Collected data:
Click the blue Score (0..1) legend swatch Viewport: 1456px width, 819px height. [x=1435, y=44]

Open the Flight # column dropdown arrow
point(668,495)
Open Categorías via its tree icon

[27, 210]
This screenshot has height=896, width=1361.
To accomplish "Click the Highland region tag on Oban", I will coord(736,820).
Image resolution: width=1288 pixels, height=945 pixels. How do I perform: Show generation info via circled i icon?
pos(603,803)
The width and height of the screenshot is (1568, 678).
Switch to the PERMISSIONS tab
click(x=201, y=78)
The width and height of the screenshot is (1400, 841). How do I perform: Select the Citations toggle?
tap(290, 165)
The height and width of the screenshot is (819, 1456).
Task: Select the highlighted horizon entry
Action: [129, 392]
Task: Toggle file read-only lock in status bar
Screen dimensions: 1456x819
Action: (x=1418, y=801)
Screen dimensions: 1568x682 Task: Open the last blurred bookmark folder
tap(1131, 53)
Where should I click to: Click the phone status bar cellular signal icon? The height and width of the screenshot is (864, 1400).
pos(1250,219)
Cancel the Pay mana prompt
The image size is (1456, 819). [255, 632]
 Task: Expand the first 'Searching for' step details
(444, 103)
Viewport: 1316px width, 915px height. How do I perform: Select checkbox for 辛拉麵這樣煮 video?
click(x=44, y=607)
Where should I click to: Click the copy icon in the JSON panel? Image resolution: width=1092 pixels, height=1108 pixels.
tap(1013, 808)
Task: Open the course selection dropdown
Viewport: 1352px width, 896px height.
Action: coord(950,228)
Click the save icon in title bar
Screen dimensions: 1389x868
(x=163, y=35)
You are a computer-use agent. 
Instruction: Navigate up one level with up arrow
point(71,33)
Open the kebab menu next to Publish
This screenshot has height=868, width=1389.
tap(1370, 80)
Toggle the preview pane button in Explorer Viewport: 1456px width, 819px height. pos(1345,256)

◆ **ABOUT THIS TASK**: Go through the records above and repeat each one exactly.

◆ **ANSWER FOR THIS EXERCISE**:
Click the blue Score (0..1) legend swatch Viewport: 1456px width, 819px height. [x=1435, y=44]

Open the Flight # column dropdown arrow
point(668,495)
Open Categorías via its tree icon

[27, 210]
This screenshot has height=896, width=1361.
To accomplish "Click the Highland region tag on Oban", I will coord(736,820).
Image resolution: width=1288 pixels, height=945 pixels. How do I perform: Show generation info via circled i icon?
pos(603,803)
The width and height of the screenshot is (1568, 678).
Switch to the PERMISSIONS tab
click(x=201, y=78)
The width and height of the screenshot is (1400, 841). How do I perform: Select the Citations toggle?
tap(290, 165)
The height and width of the screenshot is (819, 1456).
Task: Select the highlighted horizon entry
Action: [129, 392]
Task: Toggle file read-only lock in status bar
Screen dimensions: 1456x819
Action: (x=1418, y=801)
Screen dimensions: 1568x682 Task: Open the last blurred bookmark folder
tap(1131, 53)
Where should I click to: Click the phone status bar cellular signal icon? The height and width of the screenshot is (864, 1400).
pos(1250,219)
Cancel the Pay mana prompt
The image size is (1456, 819). [255, 632]
 Task: Expand the first 'Searching for' step details
(444, 103)
Viewport: 1316px width, 915px height. How do I perform: Select checkbox for 辛拉麵這樣煮 video?
click(x=44, y=607)
Where should I click to: Click the copy icon in the JSON panel? Image resolution: width=1092 pixels, height=1108 pixels.
tap(1013, 808)
Task: Open the course selection dropdown
Viewport: 1352px width, 896px height.
Action: coord(950,228)
Click the save icon in title bar
Screen dimensions: 1389x868
(x=163, y=35)
You are a computer-use agent. 
Instruction: Navigate up one level with up arrow
point(71,33)
Open the kebab menu next to Publish
This screenshot has height=868, width=1389.
tap(1370, 80)
Toggle the preview pane button in Explorer Viewport: 1456px width, 819px height. pos(1345,256)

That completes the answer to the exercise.